** Opening RECORDS TO PROCESS block **
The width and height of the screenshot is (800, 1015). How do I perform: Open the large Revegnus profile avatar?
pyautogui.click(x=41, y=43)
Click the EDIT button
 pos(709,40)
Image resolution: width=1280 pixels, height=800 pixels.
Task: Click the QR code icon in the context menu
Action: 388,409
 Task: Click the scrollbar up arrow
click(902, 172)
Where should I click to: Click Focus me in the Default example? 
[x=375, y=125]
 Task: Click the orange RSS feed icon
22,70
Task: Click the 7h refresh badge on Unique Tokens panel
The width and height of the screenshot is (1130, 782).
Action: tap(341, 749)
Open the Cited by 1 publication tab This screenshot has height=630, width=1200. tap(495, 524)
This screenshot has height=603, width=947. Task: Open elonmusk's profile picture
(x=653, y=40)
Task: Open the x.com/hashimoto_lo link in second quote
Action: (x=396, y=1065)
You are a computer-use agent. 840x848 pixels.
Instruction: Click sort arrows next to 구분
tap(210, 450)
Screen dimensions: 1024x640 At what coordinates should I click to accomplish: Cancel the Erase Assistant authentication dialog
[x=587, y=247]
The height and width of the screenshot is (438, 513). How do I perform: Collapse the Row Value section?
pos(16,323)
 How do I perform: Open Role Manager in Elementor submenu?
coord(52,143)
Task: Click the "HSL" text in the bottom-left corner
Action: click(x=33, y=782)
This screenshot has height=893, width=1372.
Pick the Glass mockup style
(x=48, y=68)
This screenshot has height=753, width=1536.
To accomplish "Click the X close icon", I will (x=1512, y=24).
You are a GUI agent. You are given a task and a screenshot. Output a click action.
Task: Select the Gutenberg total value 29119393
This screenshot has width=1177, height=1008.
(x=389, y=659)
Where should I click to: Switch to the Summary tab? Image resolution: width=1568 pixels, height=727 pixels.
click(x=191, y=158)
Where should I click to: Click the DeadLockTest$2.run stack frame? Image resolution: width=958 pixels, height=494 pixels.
** Closing RECORDS TO PROCESS block **
PROBLEM DESCRIPTION ▸
Your answer should be an exact transcription of the data above.

YOUR SOLUTION ▸
The width and height of the screenshot is (800, 1015). How do I perform: Open the large Revegnus profile avatar?
pyautogui.click(x=41, y=43)
Click the EDIT button
 pos(709,40)
Image resolution: width=1280 pixels, height=800 pixels.
Task: Click the QR code icon in the context menu
Action: 388,409
 Task: Click the scrollbar up arrow
click(902, 172)
Where should I click to: Click Focus me in the Default example? 
[x=375, y=125]
 Task: Click the orange RSS feed icon
22,70
Task: Click the 7h refresh badge on Unique Tokens panel
The width and height of the screenshot is (1130, 782).
Action: tap(341, 749)
Open the Cited by 1 publication tab This screenshot has height=630, width=1200. tap(495, 524)
This screenshot has height=603, width=947. Task: Open elonmusk's profile picture
(x=653, y=40)
Task: Open the x.com/hashimoto_lo link in second quote
Action: (x=396, y=1065)
You are a computer-use agent. 840x848 pixels.
Instruction: Click sort arrows next to 구분
tap(210, 450)
Screen dimensions: 1024x640 At what coordinates should I click to accomplish: Cancel the Erase Assistant authentication dialog
[x=587, y=247]
The height and width of the screenshot is (438, 513). How do I perform: Collapse the Row Value section?
pos(16,323)
 How do I perform: Open Role Manager in Elementor submenu?
coord(52,143)
Task: Click the "HSL" text in the bottom-left corner
Action: click(x=33, y=782)
This screenshot has height=893, width=1372.
Pick the Glass mockup style
(x=48, y=68)
This screenshot has height=753, width=1536.
To accomplish "Click the X close icon", I will (x=1512, y=24).
You are a GUI agent. You are given a task and a screenshot. Output a click action.
Task: Select the Gutenberg total value 29119393
This screenshot has width=1177, height=1008.
(x=389, y=659)
Where should I click to: Switch to the Summary tab? Image resolution: width=1568 pixels, height=727 pixels.
click(x=191, y=158)
Where should I click to: Click the DeadLockTest$2.run stack frame? Image resolution: width=958 pixels, height=494 pixels.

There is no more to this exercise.